There are multiverses, and this never seemed to matter very much, until a mage who is also very good at computers discovers that all – well, many – of the bad things that happened in our world, from the world wars to the great depression and even global warming, were a result of our world being toyed around with by wizards in another universe. Basically, the mages of Arth put us into situations where we would have to invent things or solve certain problems, after which they would steal the ideas for their own world.
Mark, the mage who discovers all this, went to Gladys, the wisest (and kookiest) witch he knew. And somehow this all led to a group of witches being sent to Arth and sabotage the evil otherworld mages with, among other things, kamikaze sex.
Er… maybe I should back up a bit.
This is a Diana Wynne Jones novel, yes, but this is not a children’s or YA fantasy.
After Changeover (the debut novel I probably won’t ever get to read), all of the published DWJs were for children/teens… until 1992, when A Sudden Wild Magic was published. Of course, even before I started this book, I thought of DWJ’s essay “Two Kinds of Writing?” in which she wrote about some unspoken assumptions about grown-up vs. children’s/teen fiction:
I found myself thinking as I wrote, “These poor adults are never going to understand this; I must explain it to them twice more and then remind them again later in different terms.” Now this is something I never have to think when I write for younger readers.
Starting on the first chapter, this was what I noticed the most – longer explanations about everything. I showed the first page to Kit, whose desk is next to mine at work, and she said it gave her a headache. I found A Sudden Wild Magic to be a bit weird, but still somehow, very Diana Wynne Jones. There’s the protagonist that doesn’t seem to have a high opinion of themselves, but everyone who knew them seem to admire, until they slowly become aware of their own inner strength. There’s the mention of bad, horrible parents, and in this book, on how that could go on to influence the kind of adult you became. There’s the wordplay and sly jokes and things that are fun buy may not make much sense in terms of the plot until you get to the end and all the pieces just fit together perfectly. I also thought that this particular novel reminded me a lot of Doctor Who, a feeling that I didn’t get with her other novels. And when I reread “Two Kinds of Writing?”, I saw that DWJ mentioned that “anyone who can follow Dr. Who can follow this in their sleep.”

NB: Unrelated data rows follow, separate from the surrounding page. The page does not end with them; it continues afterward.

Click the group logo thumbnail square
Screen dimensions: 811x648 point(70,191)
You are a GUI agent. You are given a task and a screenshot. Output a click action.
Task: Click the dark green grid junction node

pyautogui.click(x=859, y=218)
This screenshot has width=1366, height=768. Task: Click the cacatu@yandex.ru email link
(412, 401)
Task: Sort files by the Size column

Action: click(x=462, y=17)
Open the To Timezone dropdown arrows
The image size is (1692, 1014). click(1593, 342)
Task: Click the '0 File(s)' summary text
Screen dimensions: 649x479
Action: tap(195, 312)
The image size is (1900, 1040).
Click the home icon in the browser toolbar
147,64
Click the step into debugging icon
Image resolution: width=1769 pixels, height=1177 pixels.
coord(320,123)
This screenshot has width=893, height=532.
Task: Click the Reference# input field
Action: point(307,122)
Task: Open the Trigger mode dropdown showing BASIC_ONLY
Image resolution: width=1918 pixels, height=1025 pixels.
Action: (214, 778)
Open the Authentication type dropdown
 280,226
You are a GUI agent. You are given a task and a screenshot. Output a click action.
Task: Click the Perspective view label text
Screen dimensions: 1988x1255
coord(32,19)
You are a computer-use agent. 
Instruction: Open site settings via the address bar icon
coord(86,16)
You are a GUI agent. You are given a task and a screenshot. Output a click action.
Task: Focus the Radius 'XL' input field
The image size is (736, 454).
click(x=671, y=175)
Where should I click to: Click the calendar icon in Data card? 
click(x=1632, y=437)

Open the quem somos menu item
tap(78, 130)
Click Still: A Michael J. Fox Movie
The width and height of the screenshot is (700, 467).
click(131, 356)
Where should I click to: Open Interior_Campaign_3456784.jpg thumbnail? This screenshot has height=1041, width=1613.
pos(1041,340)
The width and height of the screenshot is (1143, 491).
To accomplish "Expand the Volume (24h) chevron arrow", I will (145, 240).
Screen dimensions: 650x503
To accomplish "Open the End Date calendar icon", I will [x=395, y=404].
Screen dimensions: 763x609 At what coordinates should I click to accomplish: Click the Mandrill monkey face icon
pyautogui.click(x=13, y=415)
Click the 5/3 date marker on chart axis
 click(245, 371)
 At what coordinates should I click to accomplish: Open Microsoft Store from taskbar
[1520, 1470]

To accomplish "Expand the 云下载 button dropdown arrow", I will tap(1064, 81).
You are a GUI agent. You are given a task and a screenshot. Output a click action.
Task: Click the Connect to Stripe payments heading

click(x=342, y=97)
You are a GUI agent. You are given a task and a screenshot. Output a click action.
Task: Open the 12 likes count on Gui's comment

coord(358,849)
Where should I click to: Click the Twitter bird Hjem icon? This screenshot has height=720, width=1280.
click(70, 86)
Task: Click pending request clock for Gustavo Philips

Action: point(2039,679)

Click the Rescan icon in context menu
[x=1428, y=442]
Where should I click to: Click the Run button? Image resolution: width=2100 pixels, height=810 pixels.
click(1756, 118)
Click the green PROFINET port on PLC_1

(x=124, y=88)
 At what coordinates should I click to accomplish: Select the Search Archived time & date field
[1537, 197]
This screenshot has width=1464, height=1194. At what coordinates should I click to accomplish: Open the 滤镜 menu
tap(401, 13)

So. This book has “sex, violence, politics, and the arcane skulduggery of science or magecraft”, which, as mentioned in her essay, were also apparent in DWJ’s children’s books, only not spelled out loud with 100% more explanation and more Doctor Who vibes. All of which spells “perfectly good read” to me, even if it won’t be in my top ten favourite DWJs. I dragged out my reading for as long as I could, gleefully savouring the feeling of reading a “brand new” Diana Wynne Jones, and finished it with the sober realisation that this was the last novel in my “reread” list that I had to read for the first time. I could always reread it, of course, and the whole point of my DWJ reread is that every read brings out something new, but still. Not counting Changeover, there are no new worlds from her for me to discover. That made me sad, and I kind of dread reaching Chaldea in my rereads, even though I know that after that, I could always start all over again.
(Happy Friday the 13th! Also, Zillah Green is probably in my list of top ten favourite DWJ characters. But I’ll write more on that one day, when I reread this book.)